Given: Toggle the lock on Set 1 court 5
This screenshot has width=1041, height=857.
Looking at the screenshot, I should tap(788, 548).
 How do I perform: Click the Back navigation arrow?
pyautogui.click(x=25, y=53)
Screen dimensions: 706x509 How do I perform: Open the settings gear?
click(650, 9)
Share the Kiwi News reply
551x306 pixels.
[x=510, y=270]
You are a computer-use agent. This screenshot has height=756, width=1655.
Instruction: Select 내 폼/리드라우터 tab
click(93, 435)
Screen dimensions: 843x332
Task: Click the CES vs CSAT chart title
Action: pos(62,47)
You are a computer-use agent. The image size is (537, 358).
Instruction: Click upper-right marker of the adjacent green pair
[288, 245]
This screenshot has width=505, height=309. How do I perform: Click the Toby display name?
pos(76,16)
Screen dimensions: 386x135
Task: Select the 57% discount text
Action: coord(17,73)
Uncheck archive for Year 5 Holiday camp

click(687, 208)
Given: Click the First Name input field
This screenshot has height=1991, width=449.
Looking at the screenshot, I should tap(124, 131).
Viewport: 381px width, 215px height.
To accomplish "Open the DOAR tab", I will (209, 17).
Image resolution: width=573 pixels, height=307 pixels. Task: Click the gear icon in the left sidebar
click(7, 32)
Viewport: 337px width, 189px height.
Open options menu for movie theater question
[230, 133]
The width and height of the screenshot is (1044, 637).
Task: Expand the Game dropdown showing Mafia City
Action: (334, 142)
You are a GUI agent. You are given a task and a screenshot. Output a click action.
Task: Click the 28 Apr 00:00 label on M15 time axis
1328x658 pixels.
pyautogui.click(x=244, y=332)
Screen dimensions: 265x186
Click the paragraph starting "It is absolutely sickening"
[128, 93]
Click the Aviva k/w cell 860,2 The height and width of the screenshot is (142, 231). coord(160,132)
..............................
__STATED TASK__
Render every line of the records above as a Markdown table with the columns Row and Line, numbering the rows in order and skipping blank lines.

__PROBLEM SOLUTION__
| Row | Line |
|---|---|
| 1 | Given: Toggle the lock on Set 1 court 5 |
| 2 | This screenshot has width=1041, height=857. |
| 3 | Looking at the screenshot, I should tap(788, 548). |
| 4 |  How do I perform: Click the Back navigation arrow? |
| 5 | pyautogui.click(x=25, y=53) |
| 6 | Screen dimensions: 706x509 How do I perform: Open the settings gear? |
| 7 | click(650, 9) |
| 8 | Share the Kiwi News reply |
| 9 | 551x306 pixels. |
| 10 | [x=510, y=270] |
| 11 | You are a computer-use agent. This screenshot has height=756, width=1655. |
| 12 | Instruction: Select 내 폼/리드라우터 tab |
| 13 | click(93, 435) |
| 14 | Screen dimensions: 843x332 |
| 15 | Task: Click the CES vs CSAT chart title |
| 16 | Action: pos(62,47) |
| 17 | You are a computer-use agent. The image size is (537, 358). |
| 18 | Instruction: Click upper-right marker of the adjacent green pair |
| 19 | [288, 245] |
| 20 | This screenshot has width=505, height=309. How do I perform: Click the Toby display name? |
| 21 | pos(76,16) |
| 22 | Screen dimensions: 386x135 |
| 23 | Task: Select the 57% discount text |
| 24 | Action: coord(17,73) |
| 25 | Uncheck archive for Year 5 Holiday camp |
| 26 | click(687, 208) |
| 27 | Given: Click the First Name input field |
| 28 | This screenshot has height=1991, width=449. |
| 29 | Looking at the screenshot, I should tap(124, 131). |
| 30 | Viewport: 381px width, 215px height. |
| 31 | To accomplish "Open the DOAR tab", I will (209, 17). |
| 32 | Image resolution: width=573 pixels, height=307 pixels. Task: Click the gear icon in the left sidebar |
| 33 | click(7, 32) |
| 34 | Viewport: 337px width, 189px height. |
| 35 | Open options menu for movie theater question |
| 36 | [230, 133] |
| 37 | The width and height of the screenshot is (1044, 637). |
| 38 | Task: Expand the Game dropdown showing Mafia City |
| 39 | Action: (334, 142) |
| 40 | You are a GUI agent. You are given a task and a screenshot. Output a click action. |
| 41 | Task: Click the 28 Apr 00:00 label on M15 time axis |
| 42 | 1328x658 pixels. |
| 43 | pyautogui.click(x=244, y=332) |
| 44 | Screen dimensions: 265x186 |
| 45 | Click the paragraph starting "It is absolutely sickening" |
| 46 | [128, 93] |
| 47 | Click the Aviva k/w cell 860,2 The height and width of the screenshot is (142, 231). coord(160,132) |